U.S. Pat. No. 6,500,580 discloses a fluid flow plate for a fuel cell including a first face and a fluid manifold opening for receiving a fluid and at least one flow channel defined within the first face for distributing a reactant in the fuel cell. A dive through hole is defined in and extends through the fluid flow plate. The dive through hole is fluidly connected to the fluid manifold opening by an inlet channel, defined within an opposite face of the plate. The dive through hole and the inlet channel facilitate transmission of a portion of the fluid to the flow channel. A groove, adapted to receive a sealing member, is also defined within the first face and/or the opposite face. The sealing member may comprise a gasket which seals the respective fluid manifolds, thereby preventing leaking of fluid.

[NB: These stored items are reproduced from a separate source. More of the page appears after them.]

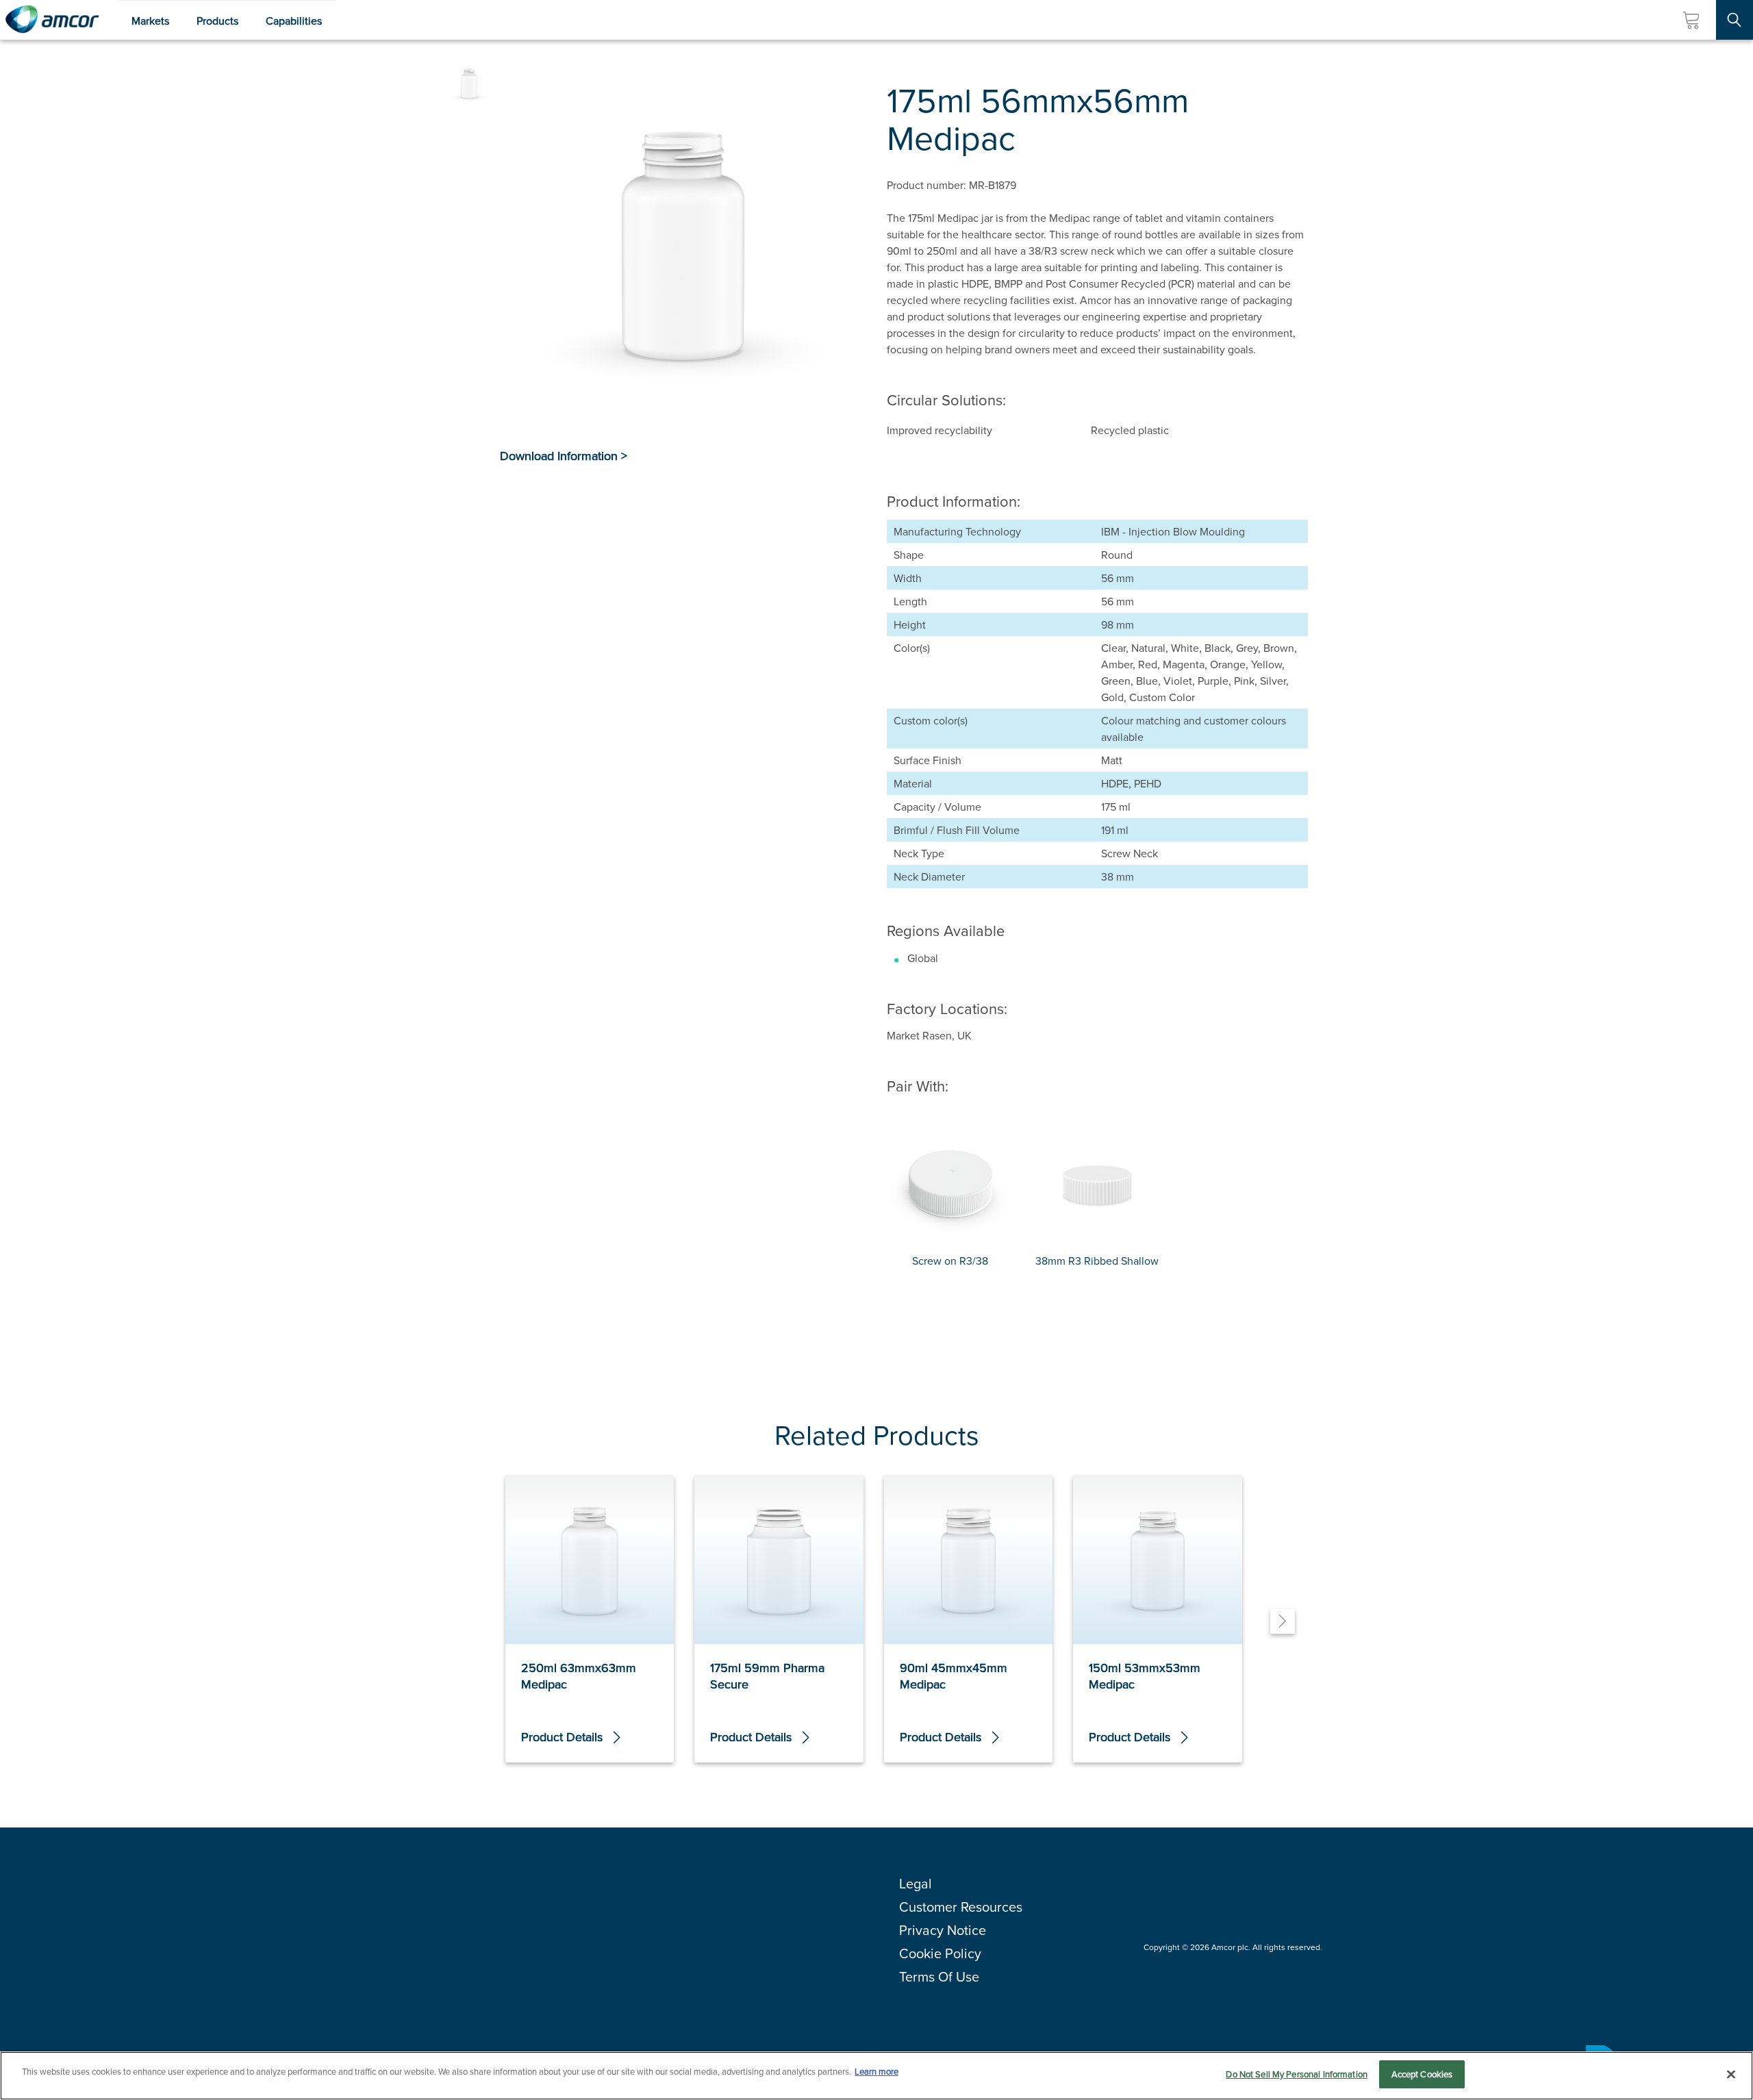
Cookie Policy (940, 1953)
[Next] (1282, 1621)
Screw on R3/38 (950, 1260)
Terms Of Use (939, 1976)
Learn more (876, 2071)
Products (217, 20)
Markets (150, 20)
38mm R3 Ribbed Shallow (1097, 1260)
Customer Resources (960, 1906)
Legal (915, 1883)
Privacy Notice (942, 1930)
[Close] (1731, 2074)
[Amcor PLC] (52, 20)
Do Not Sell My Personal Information (1296, 2074)
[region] (876, 2075)
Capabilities (294, 20)
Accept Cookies (1422, 2074)
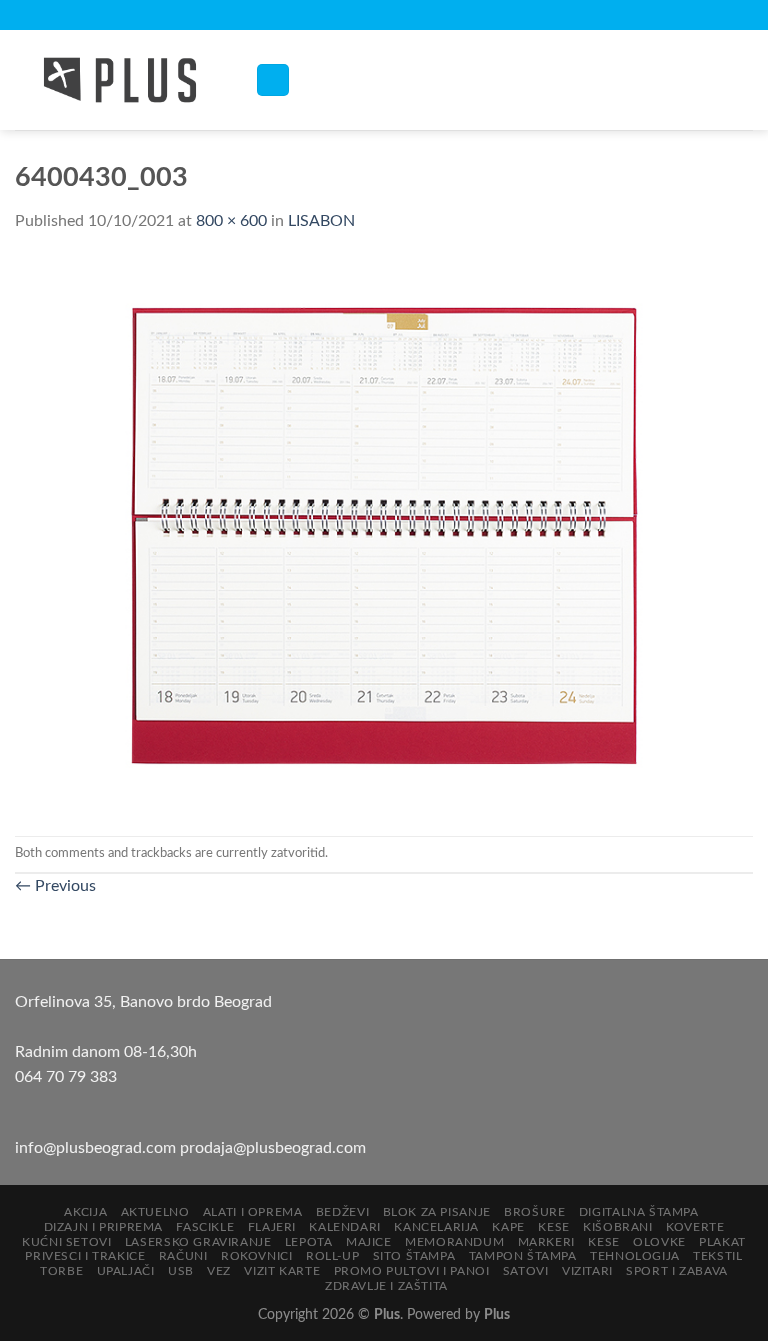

WO 01/71836 discloses a plate assembly formed by two separator plates positioned back to back. The separator plates are fitted with fluid channels of grooves, which collectively form what is conventionally termed as the flow field. In this plate assembly, the grooves open out into continuous inlet and outlet openings. A cover, termed a bridge, is placed in the outlet where it opens out and lies flush with the groove surface in order to ensure that a fluid seal is maintained around the flow field domain. As the bridge thickness is less than the separator plate thickness, access for fluid to the flow field is attained via the aperture formed between the anterior face of the bridge and the anterior surface of the corresponding separator plate. Thus, a cavity with a by-pass under the bridge is formed to give fluid access while at the same time a flush sealing surface is presented on the flow-field surface so that efficient sealing can be achieved. A continuous channel or manifold system is formed collectively by the inlets upon assembly of the plates into a stack. All fuel cells in the stack can be adequately supplied with reactants without breaching the seal enclosing the electrochemical cell.